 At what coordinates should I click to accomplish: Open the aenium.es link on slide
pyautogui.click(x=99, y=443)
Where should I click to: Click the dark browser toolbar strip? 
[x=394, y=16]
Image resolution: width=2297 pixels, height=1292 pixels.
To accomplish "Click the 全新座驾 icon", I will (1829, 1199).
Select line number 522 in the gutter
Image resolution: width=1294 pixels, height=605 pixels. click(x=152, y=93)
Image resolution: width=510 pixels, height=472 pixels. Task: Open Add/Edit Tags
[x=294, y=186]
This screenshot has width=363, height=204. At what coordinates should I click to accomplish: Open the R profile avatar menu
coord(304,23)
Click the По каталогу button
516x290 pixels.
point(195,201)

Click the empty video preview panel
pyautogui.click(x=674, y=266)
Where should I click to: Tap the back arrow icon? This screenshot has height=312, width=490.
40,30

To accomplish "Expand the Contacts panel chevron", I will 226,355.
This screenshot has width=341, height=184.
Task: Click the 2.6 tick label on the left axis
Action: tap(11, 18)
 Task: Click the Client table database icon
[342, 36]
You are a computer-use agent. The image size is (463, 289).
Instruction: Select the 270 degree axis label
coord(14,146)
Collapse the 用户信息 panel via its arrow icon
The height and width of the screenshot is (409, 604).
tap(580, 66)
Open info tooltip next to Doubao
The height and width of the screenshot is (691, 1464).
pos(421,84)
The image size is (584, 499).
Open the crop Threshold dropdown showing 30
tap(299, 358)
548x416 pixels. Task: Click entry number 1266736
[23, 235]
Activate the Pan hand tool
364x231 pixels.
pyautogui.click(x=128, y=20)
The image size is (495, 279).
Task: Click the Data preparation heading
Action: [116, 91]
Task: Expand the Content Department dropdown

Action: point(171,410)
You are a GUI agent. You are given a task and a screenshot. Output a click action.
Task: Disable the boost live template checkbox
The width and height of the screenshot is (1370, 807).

****

> _SET PROBLEM_:
Reproduce every one of the records above, word for word and line for line, without any change.

> _FULL RESPONSE_:
 At what coordinates should I click to accomplish: Open the aenium.es link on slide
pyautogui.click(x=99, y=443)
Where should I click to: Click the dark browser toolbar strip? 
[x=394, y=16]
Image resolution: width=2297 pixels, height=1292 pixels.
To accomplish "Click the 全新座驾 icon", I will (1829, 1199).
Select line number 522 in the gutter
Image resolution: width=1294 pixels, height=605 pixels. click(x=152, y=93)
Image resolution: width=510 pixels, height=472 pixels. Task: Open Add/Edit Tags
[x=294, y=186]
This screenshot has width=363, height=204. At what coordinates should I click to accomplish: Open the R profile avatar menu
coord(304,23)
Click the По каталогу button
516x290 pixels.
point(195,201)

Click the empty video preview panel
pyautogui.click(x=674, y=266)
Where should I click to: Tap the back arrow icon? This screenshot has height=312, width=490.
40,30

To accomplish "Expand the Contacts panel chevron", I will 226,355.
This screenshot has width=341, height=184.
Task: Click the 2.6 tick label on the left axis
Action: tap(11, 18)
 Task: Click the Client table database icon
[342, 36]
You are a computer-use agent. The image size is (463, 289).
Instruction: Select the 270 degree axis label
coord(14,146)
Collapse the 用户信息 panel via its arrow icon
The height and width of the screenshot is (409, 604).
tap(580, 66)
Open info tooltip next to Doubao
The height and width of the screenshot is (691, 1464).
pos(421,84)
The image size is (584, 499).
Open the crop Threshold dropdown showing 30
tap(299, 358)
548x416 pixels. Task: Click entry number 1266736
[23, 235]
Activate the Pan hand tool
364x231 pixels.
pyautogui.click(x=128, y=20)
The image size is (495, 279).
Task: Click the Data preparation heading
Action: [116, 91]
Task: Expand the Content Department dropdown

Action: point(171,410)
You are a GUI agent. You are given a task and a screenshot. Output a click action.
Task: Disable the boost live template checkbox
The width and height of the screenshot is (1370, 807).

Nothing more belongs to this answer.